EXERCISE REQUIREMENTS: Return, without any change, the lines of the records from the one containing "Where should I click to: Open" through the one containing "will (712, 191).", both included.

[Entries pointing to words and elements]
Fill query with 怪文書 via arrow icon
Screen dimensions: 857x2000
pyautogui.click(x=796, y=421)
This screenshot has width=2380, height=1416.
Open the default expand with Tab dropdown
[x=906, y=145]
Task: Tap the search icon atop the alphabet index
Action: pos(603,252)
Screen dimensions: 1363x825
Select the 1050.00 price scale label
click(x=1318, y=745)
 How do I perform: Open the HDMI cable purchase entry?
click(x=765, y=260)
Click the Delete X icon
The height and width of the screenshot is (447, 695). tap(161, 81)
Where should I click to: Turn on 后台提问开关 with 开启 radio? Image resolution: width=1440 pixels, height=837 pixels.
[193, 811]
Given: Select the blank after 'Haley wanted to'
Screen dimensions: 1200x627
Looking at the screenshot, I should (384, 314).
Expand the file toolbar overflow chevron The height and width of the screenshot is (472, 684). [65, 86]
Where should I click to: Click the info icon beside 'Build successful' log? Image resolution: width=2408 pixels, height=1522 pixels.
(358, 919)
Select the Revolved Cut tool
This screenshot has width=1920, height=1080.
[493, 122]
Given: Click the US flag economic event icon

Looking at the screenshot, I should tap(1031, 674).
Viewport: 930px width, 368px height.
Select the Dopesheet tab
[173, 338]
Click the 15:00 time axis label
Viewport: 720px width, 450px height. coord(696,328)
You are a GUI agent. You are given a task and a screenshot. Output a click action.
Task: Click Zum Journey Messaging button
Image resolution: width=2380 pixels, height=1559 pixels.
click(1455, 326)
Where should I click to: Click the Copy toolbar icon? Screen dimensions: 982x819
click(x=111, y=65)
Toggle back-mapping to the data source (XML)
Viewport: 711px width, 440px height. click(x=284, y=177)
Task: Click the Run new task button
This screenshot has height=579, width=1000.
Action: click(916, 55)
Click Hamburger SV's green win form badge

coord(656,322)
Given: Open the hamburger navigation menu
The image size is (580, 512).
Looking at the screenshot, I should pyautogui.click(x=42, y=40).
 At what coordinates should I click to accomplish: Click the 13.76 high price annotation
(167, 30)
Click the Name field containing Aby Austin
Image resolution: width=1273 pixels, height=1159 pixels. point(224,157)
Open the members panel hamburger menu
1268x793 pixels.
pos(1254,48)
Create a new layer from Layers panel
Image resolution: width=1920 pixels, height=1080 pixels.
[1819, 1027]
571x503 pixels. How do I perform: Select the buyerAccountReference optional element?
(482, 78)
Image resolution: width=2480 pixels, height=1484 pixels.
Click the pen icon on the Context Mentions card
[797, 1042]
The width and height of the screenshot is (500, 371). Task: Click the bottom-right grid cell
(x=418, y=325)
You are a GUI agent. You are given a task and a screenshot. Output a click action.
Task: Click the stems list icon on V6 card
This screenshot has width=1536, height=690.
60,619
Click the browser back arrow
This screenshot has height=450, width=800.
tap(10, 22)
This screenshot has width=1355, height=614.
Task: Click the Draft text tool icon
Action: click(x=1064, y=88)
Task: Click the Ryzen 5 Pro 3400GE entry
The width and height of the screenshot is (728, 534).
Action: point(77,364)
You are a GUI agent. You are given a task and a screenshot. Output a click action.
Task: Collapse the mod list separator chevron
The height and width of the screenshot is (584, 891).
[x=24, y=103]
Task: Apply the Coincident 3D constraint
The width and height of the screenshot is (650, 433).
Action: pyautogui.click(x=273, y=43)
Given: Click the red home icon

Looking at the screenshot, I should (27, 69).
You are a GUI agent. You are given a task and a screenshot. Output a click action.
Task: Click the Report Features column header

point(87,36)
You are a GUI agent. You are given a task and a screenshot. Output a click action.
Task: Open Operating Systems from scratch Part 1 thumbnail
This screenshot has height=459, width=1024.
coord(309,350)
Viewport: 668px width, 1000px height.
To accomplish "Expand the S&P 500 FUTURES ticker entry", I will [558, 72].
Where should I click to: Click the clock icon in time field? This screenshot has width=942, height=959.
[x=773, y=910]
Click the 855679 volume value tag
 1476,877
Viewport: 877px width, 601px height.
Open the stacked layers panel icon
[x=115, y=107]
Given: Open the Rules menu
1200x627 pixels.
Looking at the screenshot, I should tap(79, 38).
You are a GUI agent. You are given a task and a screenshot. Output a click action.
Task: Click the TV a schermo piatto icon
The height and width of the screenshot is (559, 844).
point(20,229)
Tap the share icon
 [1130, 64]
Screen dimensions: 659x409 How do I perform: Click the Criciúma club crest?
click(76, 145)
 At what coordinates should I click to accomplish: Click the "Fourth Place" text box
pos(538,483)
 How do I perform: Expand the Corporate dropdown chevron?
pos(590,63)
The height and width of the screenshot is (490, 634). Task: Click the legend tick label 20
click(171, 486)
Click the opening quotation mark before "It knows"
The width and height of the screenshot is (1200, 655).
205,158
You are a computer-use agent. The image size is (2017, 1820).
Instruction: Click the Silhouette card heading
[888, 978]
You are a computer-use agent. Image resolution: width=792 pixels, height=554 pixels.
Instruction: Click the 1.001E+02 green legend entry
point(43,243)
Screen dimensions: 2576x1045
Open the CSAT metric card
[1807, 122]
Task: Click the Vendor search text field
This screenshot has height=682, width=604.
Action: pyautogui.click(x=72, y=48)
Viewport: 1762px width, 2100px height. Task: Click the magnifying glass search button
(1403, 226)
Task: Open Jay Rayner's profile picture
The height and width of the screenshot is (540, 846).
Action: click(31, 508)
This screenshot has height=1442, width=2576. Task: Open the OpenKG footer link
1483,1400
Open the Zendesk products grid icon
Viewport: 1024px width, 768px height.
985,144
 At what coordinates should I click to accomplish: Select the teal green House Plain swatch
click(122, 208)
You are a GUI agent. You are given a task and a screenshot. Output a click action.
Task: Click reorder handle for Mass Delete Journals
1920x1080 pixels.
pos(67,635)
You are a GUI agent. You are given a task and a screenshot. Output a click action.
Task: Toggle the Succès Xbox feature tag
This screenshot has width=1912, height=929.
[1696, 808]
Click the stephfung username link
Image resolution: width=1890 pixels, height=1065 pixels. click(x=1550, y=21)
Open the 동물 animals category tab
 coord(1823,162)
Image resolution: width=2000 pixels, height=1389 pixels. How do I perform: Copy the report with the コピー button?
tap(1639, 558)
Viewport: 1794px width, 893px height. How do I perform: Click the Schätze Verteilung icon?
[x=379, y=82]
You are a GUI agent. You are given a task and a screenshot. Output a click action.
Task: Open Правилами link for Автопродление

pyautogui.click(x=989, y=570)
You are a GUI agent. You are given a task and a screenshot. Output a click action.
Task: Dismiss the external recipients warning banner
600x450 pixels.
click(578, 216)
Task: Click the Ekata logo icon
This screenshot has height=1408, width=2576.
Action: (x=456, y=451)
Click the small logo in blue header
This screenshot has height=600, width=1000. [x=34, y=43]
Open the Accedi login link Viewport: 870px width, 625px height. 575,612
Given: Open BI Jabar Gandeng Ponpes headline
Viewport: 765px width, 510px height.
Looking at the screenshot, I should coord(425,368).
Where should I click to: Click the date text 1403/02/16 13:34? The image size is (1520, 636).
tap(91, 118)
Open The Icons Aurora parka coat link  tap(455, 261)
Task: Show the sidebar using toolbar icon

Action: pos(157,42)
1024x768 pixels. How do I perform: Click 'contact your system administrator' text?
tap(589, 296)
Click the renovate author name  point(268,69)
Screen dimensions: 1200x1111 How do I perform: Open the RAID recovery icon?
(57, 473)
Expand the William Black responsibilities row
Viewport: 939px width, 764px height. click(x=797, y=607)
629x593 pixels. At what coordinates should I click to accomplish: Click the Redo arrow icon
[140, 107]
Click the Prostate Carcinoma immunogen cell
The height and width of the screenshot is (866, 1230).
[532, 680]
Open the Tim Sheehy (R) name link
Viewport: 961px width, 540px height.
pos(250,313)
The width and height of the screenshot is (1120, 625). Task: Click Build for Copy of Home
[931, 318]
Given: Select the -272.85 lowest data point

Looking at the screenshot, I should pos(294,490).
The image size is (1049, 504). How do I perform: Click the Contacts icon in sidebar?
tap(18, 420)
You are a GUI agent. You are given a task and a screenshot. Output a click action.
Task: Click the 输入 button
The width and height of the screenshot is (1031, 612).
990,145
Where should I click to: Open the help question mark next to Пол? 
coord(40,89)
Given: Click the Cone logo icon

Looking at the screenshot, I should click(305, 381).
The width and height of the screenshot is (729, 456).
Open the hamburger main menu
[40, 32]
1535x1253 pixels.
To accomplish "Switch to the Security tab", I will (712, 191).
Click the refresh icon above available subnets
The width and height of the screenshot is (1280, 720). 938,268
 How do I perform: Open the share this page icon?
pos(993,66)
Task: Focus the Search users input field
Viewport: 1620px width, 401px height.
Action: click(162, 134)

TASK OUTPUT:
Where should I click to: Open the help question mark next to Пол? 
coord(40,89)
Given: Click the Cone logo icon

Looking at the screenshot, I should click(305, 381).
The width and height of the screenshot is (729, 456).
Open the hamburger main menu
[40, 32]
1535x1253 pixels.
To accomplish "Switch to the Security tab", I will (712, 191).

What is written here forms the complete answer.